Jones, a Holocaust denier, said he’s no longer a Nazi though he does respect the ideology.
“I’m not denouncing Nazism, I’m just not a member anymore,” he explained.
Jones has an unlikely path to success.
The district voted for Lipinski 163,053 against Jones’ 57,885 in the last General Election, though Jones said he still believes he has a chance at beating whoever the Democratic challenger will be.
One protesters against Jones was Katie van Wormer, who said she was driving by and had to pull over to join the handful of protesters against candidate.
“I heard about it, and then I drove by and saw him,” she explained. “There can’t be more people on the side of Nazis than on the anti-Nazi side.”
As Jones and his supporters yelled at counter protesters outside, inside Hope Covenant Church about 30 people assembled to talk about how to promote social justice across the 3rd Congressional District, which includes part of Chicago and extends south and west.
A panel included a gun prevention activist, a political organizer and Suzanne Amra, the assistant principal at Peck Elementary School in Chicago.
Newman spoke out against bullying, among other issues, explaining schools need to do a better job of teaching social and emotional learning. Newman said schools can teach children be more just and fair and the federal spending should reward schools that promote social and emotional learning.
“We can legislate fairness,” she said. “We can.”
Newman said public education must include social education.
“We need to embed in every single subject cultural training and religious training,” she said.
Newman explained that children who are taught these skills end up objectively better off in the workplace as adults.
The Rev. Jon Fogel, pastor of First Covenant Church, said he was happy to host Newman’s event. While federal by law churches cannot promote political campaigns, he said a conversation on peace and justice is exactly what his church will support.
“We don’t support any political campaign here but you know what we support? We support peace,” Fogel said.
Fogel said his church has no place for Jones’ rhetoric.
“We’re anti white supremacy,” he said. “If you’re for white supremacy you probably wouldn’t fit in here. We’re gonna talk about our love for all people.”
Newman lost to Lipinski by 2.2 percentage points in the 2018 Democratic Primary, but her campaign manager Ben Hardin said she is hopeful of a victory this year, as Lipinski has grown more in line with mainstream Republican values.
Though Lipinski voted in favor of impeaching President Donald Trump, he was one of just two House Democrats among more than 200 Republican members of Congress who signed onto an amicus brief filed in the June Medical Services v. Gee case, regarding a Louisiana law requiring doctors who provide abortion care to have admitting privileges at a nearby hospital.

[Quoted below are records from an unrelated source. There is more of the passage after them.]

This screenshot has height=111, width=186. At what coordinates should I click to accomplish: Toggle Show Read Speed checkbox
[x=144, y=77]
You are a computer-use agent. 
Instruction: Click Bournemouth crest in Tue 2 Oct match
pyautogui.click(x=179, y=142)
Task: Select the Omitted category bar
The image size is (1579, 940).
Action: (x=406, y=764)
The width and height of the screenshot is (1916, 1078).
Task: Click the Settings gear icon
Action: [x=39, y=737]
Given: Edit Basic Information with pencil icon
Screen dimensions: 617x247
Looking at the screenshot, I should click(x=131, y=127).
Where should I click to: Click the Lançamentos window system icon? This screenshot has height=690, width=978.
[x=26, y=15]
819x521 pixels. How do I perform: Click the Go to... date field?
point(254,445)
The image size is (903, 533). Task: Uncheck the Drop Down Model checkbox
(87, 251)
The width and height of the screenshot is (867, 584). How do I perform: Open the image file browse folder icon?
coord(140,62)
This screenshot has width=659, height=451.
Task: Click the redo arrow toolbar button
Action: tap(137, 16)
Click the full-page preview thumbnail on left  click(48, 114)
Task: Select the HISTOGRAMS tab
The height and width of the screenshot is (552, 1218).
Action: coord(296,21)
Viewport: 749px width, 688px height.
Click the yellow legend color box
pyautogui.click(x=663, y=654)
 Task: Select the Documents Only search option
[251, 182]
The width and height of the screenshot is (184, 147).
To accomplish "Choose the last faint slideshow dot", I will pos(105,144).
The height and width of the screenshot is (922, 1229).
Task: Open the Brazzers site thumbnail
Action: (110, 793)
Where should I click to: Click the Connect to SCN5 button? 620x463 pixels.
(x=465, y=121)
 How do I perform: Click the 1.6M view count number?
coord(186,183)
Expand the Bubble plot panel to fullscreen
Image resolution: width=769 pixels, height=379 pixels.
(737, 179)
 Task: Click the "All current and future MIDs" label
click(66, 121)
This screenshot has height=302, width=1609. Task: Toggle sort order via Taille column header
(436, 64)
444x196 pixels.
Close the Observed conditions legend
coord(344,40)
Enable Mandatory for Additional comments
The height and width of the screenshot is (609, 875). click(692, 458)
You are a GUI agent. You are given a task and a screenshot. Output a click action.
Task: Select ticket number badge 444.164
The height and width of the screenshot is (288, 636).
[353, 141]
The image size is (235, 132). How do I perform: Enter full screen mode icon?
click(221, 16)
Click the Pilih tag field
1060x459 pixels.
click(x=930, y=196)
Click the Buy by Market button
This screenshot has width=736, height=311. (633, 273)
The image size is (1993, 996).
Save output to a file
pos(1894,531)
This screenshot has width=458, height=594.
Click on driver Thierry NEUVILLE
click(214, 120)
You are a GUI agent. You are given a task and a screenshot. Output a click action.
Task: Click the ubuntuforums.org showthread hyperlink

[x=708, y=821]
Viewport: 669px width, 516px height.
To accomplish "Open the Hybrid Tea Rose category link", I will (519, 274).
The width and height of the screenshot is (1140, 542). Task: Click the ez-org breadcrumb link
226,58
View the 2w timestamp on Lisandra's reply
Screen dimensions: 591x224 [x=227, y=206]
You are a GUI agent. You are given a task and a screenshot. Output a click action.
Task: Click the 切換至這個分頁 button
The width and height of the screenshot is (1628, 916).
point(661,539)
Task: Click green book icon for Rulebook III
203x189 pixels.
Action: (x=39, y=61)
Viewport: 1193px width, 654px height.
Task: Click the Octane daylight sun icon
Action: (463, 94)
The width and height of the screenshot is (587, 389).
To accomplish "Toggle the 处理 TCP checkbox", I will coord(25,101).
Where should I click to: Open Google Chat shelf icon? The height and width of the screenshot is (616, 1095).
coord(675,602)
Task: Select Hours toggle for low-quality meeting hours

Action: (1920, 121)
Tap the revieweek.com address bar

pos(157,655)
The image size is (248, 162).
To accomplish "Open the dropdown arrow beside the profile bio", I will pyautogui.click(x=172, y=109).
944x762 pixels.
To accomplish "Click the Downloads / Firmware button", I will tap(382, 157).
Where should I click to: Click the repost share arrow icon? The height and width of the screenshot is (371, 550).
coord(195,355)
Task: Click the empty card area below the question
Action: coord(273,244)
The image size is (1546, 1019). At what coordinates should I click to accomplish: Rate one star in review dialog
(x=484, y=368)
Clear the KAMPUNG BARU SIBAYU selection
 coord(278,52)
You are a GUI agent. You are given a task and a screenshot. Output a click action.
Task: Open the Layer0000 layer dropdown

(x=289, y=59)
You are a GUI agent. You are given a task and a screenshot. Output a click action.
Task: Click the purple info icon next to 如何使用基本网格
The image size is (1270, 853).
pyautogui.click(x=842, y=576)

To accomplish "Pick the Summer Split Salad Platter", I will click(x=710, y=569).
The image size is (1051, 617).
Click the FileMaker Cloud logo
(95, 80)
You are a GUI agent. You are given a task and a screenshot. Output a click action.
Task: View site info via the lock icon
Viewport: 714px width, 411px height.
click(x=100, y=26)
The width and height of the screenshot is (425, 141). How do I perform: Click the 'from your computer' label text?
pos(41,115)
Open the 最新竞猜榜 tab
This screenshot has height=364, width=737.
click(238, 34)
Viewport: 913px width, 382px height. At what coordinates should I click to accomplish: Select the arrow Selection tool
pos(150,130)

The brief asks the U.S. Supreme Court to review the landmark abortion decision Roe v. Wade and other precedents.
“I don’t think it’s surprising,” said Hardin. “I think he’s backed himself into a corner.”
“This is a blue district,” Hardin said. “This is a very democratic district. The district went for Bernie in 2016, I think Hillary won by 13 points in the general. It’s a very blue district.”
Lipinski defended his action in signing the brief and announced this week endorsements from 28 municipal mayors.